As regular CFZ-watchers will know, for some time Corinna has been doing a column for Animals & Men and a regular segment on On The Track... particularly about out-of-place birds and rare vagrants. There seem to be more and more bird stories from all over the world hitting the news these days so, to make room for them all - and to give them all equal and worthy coverage - she has set up this new blog to cover all things feathery and Fortean.

Wednesday, 19 October 2016

Oldest Known Avian 'Squawk Box' Helped Ancient Bird Quack


By Laura Geggel, Senior Writer | October 12, 2016 01:20pm ET

More than 66 million years ago, a duck-size waterbird flew around the woods of ancient Antarctica, honking and calling to its mate with what is now the oldest discovered avian vocal organ on record, a new study finds.
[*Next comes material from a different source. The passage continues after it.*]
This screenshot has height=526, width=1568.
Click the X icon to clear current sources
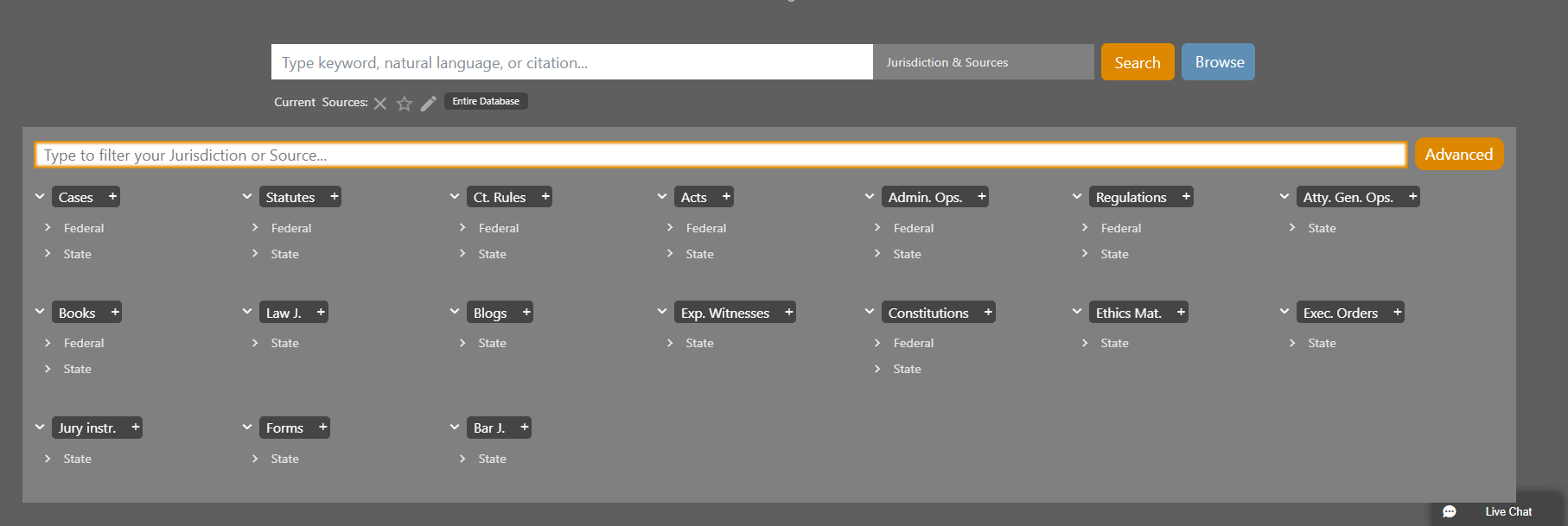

The findings also suggest that dinosaurs, for which no vocal organ has been found, likely didn't sing and tweet like birds do.

The vocal organ, known as a syrinx, is tiny: about the width of a pencil and less than 0.3 inches (1 centimeter) tall. But it's an enormous finding for experts piecing together the evolutionary history of birds, said lead study researcher Julia Clarke, a professor of vertebrate paleontology at the University of Texas at Austin.

"This is the avian vocal organ, which is unique amongst all vertebrates," Clarke told Live Science. "There's virtually nothing written about its origin or early evolution." 

The newly discovered syrinx belonged to Vegavis iaai, a Cretaceous-age bird found on Antarctica's Vega Island. Researchers from the Argentine Antarctic Institute found specimens of the bird in 1992 and sent the fossils to Clarke to examine. In previous work, detailed in a 2005 study in the journal Nature, Clarke and her colleagues found that the bird is related to modern ducks and geese.

In 2013, Clarke was looking at the micro-computed tomography (micro-CT) scans of one of the 1992 Vegavis iaai specimens when a tiny detail caught her attention. It was the syrinx.
"I had actually started thinking about the fossilization potential of the syrinx," Clarke said. "I was shocked to find that this fossil, which had actually been in my lab for a number of years, had a fossil syrinx."